WASHINGTON — A day after the U.S. Marshals Service said it would transfer approximately 400 federal detainees out of the D.C. Jail, a judge Wednesday released a Proud Boy charged in the Capitol riot over concerns he wouldn’t get adequate medical care.
U.S. District Judge Royce C. Lamberth called top D.C. Department of Corrections officials into court for the second time in a month to hear his ruling on a bond motion for Christopher Worrell. Lamberth held the warden of the D.C. Jail and the director of the DC DOC in contempt of court last month for ignoring his order to turn over notes from an orthopedic specialist who examined Worrell. The Justice Department says Worrell may have misled the court in framing a cosmetic surgery on his pinky as an emergency.
Worrell, a Naples, Florida, resident, has been in the custody of the D.C. Jail since his arrest in March on multiple felony charges in connection with the Jan. 6 Capitol riot. He is accused of joining other members of the Proud Boys in storming the U.S. Capitol Building and of assaulting federal officers with pepper gel spray. In June, Lamberth rejected a bid by Worrell to be released from jail over alleged threats he made against witnesses in his case.

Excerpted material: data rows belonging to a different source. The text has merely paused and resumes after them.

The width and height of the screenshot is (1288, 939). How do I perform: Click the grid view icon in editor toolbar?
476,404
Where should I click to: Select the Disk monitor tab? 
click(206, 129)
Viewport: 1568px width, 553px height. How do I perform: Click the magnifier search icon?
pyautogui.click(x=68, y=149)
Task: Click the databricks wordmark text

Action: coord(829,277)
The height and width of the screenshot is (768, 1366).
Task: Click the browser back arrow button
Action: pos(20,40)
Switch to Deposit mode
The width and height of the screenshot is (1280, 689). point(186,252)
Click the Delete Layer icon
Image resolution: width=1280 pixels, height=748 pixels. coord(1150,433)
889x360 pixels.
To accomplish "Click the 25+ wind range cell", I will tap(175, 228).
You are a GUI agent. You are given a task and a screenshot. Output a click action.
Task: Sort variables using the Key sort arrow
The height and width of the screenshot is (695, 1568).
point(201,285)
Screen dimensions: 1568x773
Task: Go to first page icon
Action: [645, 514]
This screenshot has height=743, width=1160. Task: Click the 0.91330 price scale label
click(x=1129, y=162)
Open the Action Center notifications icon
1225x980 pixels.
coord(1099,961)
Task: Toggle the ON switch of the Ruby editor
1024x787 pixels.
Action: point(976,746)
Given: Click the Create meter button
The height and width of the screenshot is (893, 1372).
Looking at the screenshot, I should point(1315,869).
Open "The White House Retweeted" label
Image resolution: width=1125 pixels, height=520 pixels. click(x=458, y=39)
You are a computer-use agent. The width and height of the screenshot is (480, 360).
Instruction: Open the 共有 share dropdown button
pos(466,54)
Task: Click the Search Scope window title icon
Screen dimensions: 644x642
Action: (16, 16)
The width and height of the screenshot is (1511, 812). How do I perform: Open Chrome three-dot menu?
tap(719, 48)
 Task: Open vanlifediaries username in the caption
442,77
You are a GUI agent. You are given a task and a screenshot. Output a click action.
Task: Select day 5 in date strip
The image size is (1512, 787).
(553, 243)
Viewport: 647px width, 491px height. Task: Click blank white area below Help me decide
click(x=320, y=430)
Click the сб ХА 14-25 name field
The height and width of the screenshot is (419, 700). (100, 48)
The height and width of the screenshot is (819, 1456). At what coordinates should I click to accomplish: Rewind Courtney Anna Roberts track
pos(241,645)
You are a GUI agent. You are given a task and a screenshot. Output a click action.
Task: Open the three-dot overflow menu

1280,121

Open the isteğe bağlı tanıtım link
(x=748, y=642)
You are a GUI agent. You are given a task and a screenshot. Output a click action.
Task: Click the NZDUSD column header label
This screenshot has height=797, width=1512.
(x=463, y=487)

After Lamberth’s contempt order last month, he referred the case to the DOJ for a possible civil rights investigation. His order also prompted the U.S. Marshals Service, which has responsibility for all federal detainees in D.C., to conduct an unannounced inspection at the D.C. Jail’s two facilities, known as the Central Detention Facility (CDF) and Central Treatment Facility (CTF). That inspection found serious issues at the larger CDF building. As a result, the Marshals announced they would move approximately 400 detainees in their custody out of CDF and transfer them to a federal facility in Pennsylvania.
The Marshals said in a statement Monday that the inspection did not find cause to move detainees out of the CTF, which is where the approximately 45 individuals in pretrial detention on charges related to January 6 are being held.
On Wednesday, however, Lamberth said as a result of the inspection he had “zero confidence” D.C. corrections officials would ensure Worrell, who has non-Hodgkin’s lymphoma, would get the medical care he needs. Lamberth also said he was worried guards at the facility would “retaliate” against Worrell, whose case helped prompt the inspection.
Lamberth ordered Worrell moved to a detention facility in Alexandria while he works out a third-party custodian to supervise his pretrial release. The Justice Department asked for him to be ordered into some form of electronic monitoring while he awaits trial.
Worrell isn’t the only Capitol riot defendant to claim mistreatment in the CTF. In April, Ryan Samsel, a Pennsylvania man accused of knocking over a police officer during the January 6 riot, claimed he was beaten by a corrections officer who zip-tied his hands first. DC DOC denied the alleged assault and said an internal investigation had cleared the officer accused in the attack.
Neither D.C. Mayor Muriel Bowser nor the D.C. Department of Corrections have yet publicly commented about the U.S. Marshals’ report. A DC DOC spokeswoman did not immediately return a request for comment Wednesday.